Faltan menos de dos meses para la elección presidencial en Estados Unidos, que se celebrará el martes 6 de noviembre. Barack Obama y Mitt Romney han afilado sus ataques y propuestas y desatado, como era de esperar, andanadas para tratar de mermar al rival.

Es cierto que en los números la elección se ve fuertemente reñida, al menos en lo que se refiere a porcentajes de intención de voto en general, con el presidente Obama y Romney en empate técnico. Pero en lo que se refiere a los votos del colegio electoral, los que finalmente eligen al presidente, el panorama parece un tanto distinto.

Para fines prácticos, los estados que cuentan para definir la elección —aquellos que no se han decantado claramente por ninguno de los dos candidatos— son poco más de un puñado: Florida, Nevada, Colorado, Ohio, Iowa, Virginia y New Hampshire, principalmente. En los tres primeros se espera que el voto hispano tenga un rol de relevancia.
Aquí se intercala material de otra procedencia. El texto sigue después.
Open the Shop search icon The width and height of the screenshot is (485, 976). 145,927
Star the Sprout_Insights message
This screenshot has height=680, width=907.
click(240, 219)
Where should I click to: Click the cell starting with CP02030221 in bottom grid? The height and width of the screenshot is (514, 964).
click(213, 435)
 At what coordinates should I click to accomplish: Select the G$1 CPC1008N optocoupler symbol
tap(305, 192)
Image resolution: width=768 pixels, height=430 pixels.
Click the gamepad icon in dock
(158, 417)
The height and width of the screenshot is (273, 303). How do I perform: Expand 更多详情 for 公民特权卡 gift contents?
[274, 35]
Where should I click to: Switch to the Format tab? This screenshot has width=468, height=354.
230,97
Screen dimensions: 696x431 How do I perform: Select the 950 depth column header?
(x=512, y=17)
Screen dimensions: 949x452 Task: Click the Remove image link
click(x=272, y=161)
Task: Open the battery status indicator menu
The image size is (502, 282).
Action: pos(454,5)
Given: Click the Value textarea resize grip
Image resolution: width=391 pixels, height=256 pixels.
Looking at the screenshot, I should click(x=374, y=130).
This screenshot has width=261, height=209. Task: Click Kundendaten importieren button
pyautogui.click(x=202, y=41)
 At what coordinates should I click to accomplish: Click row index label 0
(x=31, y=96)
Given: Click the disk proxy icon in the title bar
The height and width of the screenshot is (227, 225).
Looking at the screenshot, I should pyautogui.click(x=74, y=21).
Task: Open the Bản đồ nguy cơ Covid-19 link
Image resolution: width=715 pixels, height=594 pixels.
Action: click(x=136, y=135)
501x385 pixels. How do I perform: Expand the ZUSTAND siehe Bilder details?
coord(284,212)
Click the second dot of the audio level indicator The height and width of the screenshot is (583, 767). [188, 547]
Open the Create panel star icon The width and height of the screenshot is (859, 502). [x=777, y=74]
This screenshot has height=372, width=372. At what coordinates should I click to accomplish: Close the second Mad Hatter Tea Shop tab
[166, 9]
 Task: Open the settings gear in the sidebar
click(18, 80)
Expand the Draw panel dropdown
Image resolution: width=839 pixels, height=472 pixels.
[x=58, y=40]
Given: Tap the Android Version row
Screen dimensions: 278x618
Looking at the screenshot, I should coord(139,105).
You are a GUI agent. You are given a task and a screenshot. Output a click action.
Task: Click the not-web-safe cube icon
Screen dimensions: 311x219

En este escenario, con base en estimaciones de la agencia Associated Press, y salvo volteretas sorpresivas, Obama tendría mayor posibilidad de lograr los 270 votos electorales necesarios para ser electo pues Romney tendría que ganar al menos seis de esos estados, Florida incluida, para ganar. A Obama le bastaría vencer en Florida para reelegirse y aún perdiendo allí requeriría ganar Ohio y Colorado o Nevada para resultar triunfador. Según encuestas recientes de CNN, Obama aventaja a Romney 50%-46% en Florida y 50%-44% en Ohio. Si se añaden estados como Carolina del Norte o Wisconsin a la lista las posibilidades se abren e incluso existe la posibilidad de un empate.

Con todo, nada está definido y en los próximas semanas las cifras podrían moverse en la medida en que ambos candidatos apunten sus baterías propagandísticas a esos estados clave.